Step 3: Calculate Error

Measure how far off our predictions are using the Mean Squared Error (MSE):

MSE = (1/m) Σ(yᵢ - ŷᵢ)²

Where m is the number of data points. We square the errors to:

Make all errors positive
Penalize larger errors more heavily

Step 4: Compute Gradients

Calculate how much each weight should change to reduce the error. This involves computing the derivative of the loss function with respect to each parameter.

Step 5: Update Parameters

Adjust the weights in the direction that reduces the error:

w₁ = w₁ - α × gradient_w₁
w₀ = w₀ - α × gradient_w₀

Where α (alpha) is the learning rate - a hyperparameter that controls how big each step is.

Step 6: Repeat

Continue steps 2-5 for a specified number of epochs (iterations through the entire dataset) or until the model converges.

Key Hyperparameters

Effect of different learning rates on convergence

Learning Rate (α)

The learning rate controls how quickly the model learns:

Too small: Training will be very slow, requiring many epochs to converge
Too large: The model may overshoot the optimal solution and fail to converge
Just right: The model converges efficiently to a good solution

Typical values: 0.001 to 0.1

Epochs

The number of times the algorithm processes the entire dataset:

Too few: The model may not have learned the pattern fully (underfitting)
Too many: Wastes computation time once the model has converged
Just right: Enough iterations for the loss to stabilize

Typical values: 50 to 500 for simple problems

Performance Metrics

Visualization of residuals and model fit quality

Mean Squared Error (MSE)

The average of squared differences between predictions and actual values:

MSE = (1/m) Σ(yᵢ - ŷᵢ)²

Lower is better (0 is perfect)
Sensitive to outliers due to squaring
Units are squared (e.g., if predicting price in dollars, MSE is in dollars²)

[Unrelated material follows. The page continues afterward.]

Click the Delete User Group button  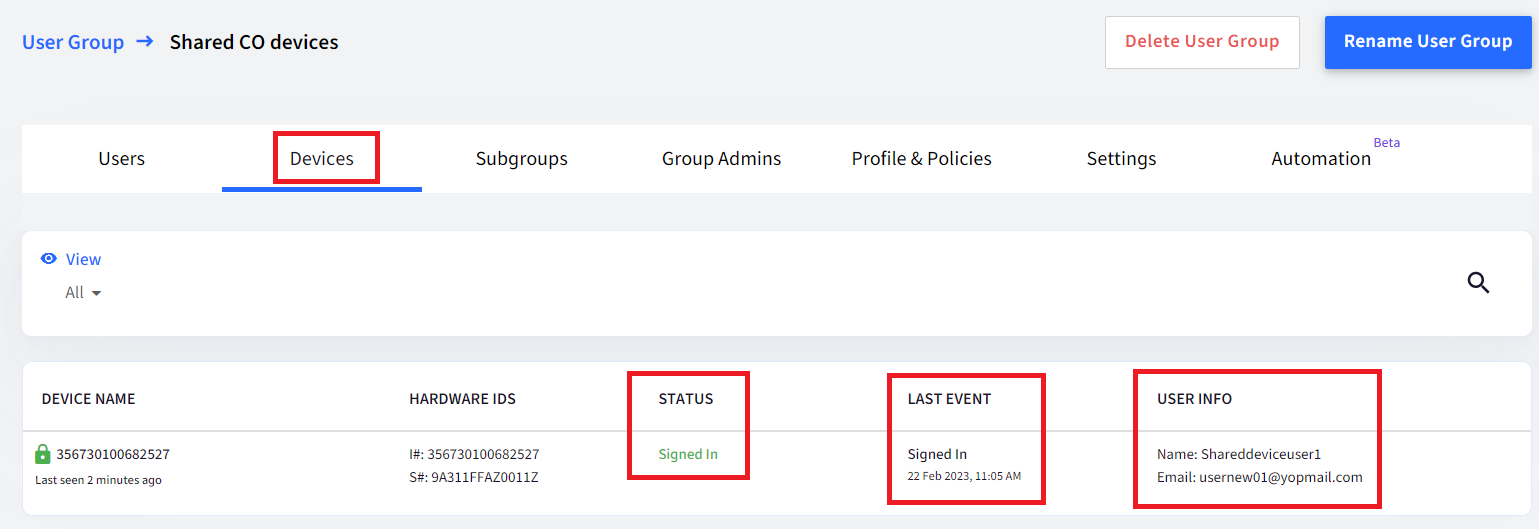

Root Mean Squared Error (RMSE)

The square root of MSE:

RMSE = √MSE

Lower is better (0 is perfect)
Same units as the target variable
More interpretable than MSE
Still sensitive to outliers

R² Score (Coefficient of Determination)

Measures the proportion of variance in the target variable explained by the model:

R² = 1 - (SS_residual / SS_total)

Where:

SS_residual = Σ(yᵢ - ŷᵢ)² (sum of squared residuals)
SS_total = Σ(yᵢ - ȳ)² (total sum of squares)

Interpretation:

R² = 1.0: Perfect predictions
R² = 0.0: Model is no better than predicting the mean
R² < 0.0: Model is worse than predicting the mean
R² = 0.7: Model explains 70% of the variance

Mean Absolute Error (MAE)

The average of absolute differences between predictions and actual values:

MAE = (1/m) Σ|yᵢ - ŷᵢ|

Lower is better (0 is perfect)
Same units as the target variable
Less sensitive to outliers than MSE/RMSE
All errors weighted equally

Assumptions of Linear Regression

For linear regression to work well, several assumptions should hold:

Linearity: The relationship between features and target is linear
Independence: Observations are independent of each other
Homoscedasticity: The variance of errors is constant across all levels of features
Normality: The residuals (errors) are normally distributed
No multicollinearity: Features are not highly correlated with each other (for multiple regression)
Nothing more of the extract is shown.